The Endeavour arrived off the coast of New Zealand's North Island on October 8, 1769. In doing so, it became the first European ship to arrive in 127 years, when the Dutch explorer Abel Tasman first arrived. Due to an encounter gone wrong, Abel Tasman apparently never actually set foot in New Zealand. Cook, however, did. It didn't take long to realize that the Maori weren't anything like the Tahitians. While the Tahitians had been the utmost in friendliness, the Maori were more inclined towards protectiveness and were not afraid to engage in battle. Cook still explored, but spent less time at it, than in Tahiti.

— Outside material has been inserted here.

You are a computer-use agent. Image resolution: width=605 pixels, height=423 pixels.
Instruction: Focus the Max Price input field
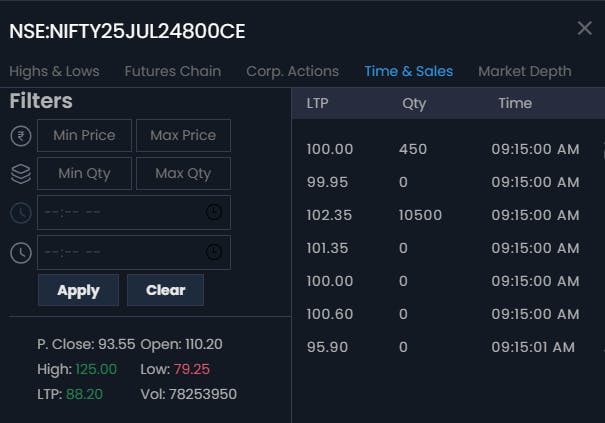(183, 135)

On April 19, 1770, the Endeavour made it to Australia, still without finding Terra Australis Incognita. Once again, Cook had been preceded by Abel Tasman. But whereas Tasman left in disappointment, Cook stuck around to map the coastline and find out what else was there. After running into some serious difficulties leaving Australia, the Endeavour finally returned home July 13, 1771
Second Voyage 1772-1775 ResolutionEdit
On July 13, 1772 the Resolution left England for the South Seas. Cook was once again charged with the task of find Terra Australis After spending part of November in Capetown, the Resolution sailed as far south as it could, and came across a field of ice bergs. Some of them were taller than the ship itself. Finally unable to deal with the ice, Cook had the Resolution turn towards Polynesia for the winter. When summer returned to the southern hemisphere the Resolution went south again. It set a record in going south of the 71st Parallel, but ice got in the way again. A third trip south of the 71st Parallel was even more disappointing. In between searching for Terra Australis, Captain Cook explored and documented even more of the southern pacific islands such as Niue and Tonga. Aside from the existence of more Pacific islands, the only real achievement was removing all doubt as to the non-existence of Terra Australis. Thanks to ice getting in the way, he never found Antarctica either.
Third Voyage 1776-1780 Edit
Cook's third voyage was aimed at find the polar Northwest Passage. It would be his final voyage. Whereas his judgment had almost always been sound, now it was beginning to become erratic. Unable to sail directly north because of the winter cold 1777, the Resolution spent in time in Tonga. While there, Cook heard reports about both Fiji and Samoa. In the past, he would have set sail almost immediately to learn what he could. This time he couldn't be bothered. When he finally got to the Bering Sea, he managed to name one island three times without realizing that it was the same island. Plus, by then, he was himself having reservations regarding the impact of his travels. Unlike a number of other explorers, he had the opportunity to see the impact of his original voyage and was feeling underwhelmed by the results.
In any event, he finally made it to Alaska and explored along its northern reaches. Aside from finding that the Russians were already dominating the native Aleuts, he was constantly running into barriers of ice. Cook eventually came to the conclusion that the Northwest Passage was not going to be found by them. Thanks to the polar ice cap, it wouldn't be until 1969 that someone would finally be able to sail though it.
When the weather got too cold again, the Resolution sailed south. This time to Hawaii where Cook was mistaken for the god Lono. It was a mistake that ultimately proved fatal and cost Cook his life in 1779 when he was killed in fight in Hawaii.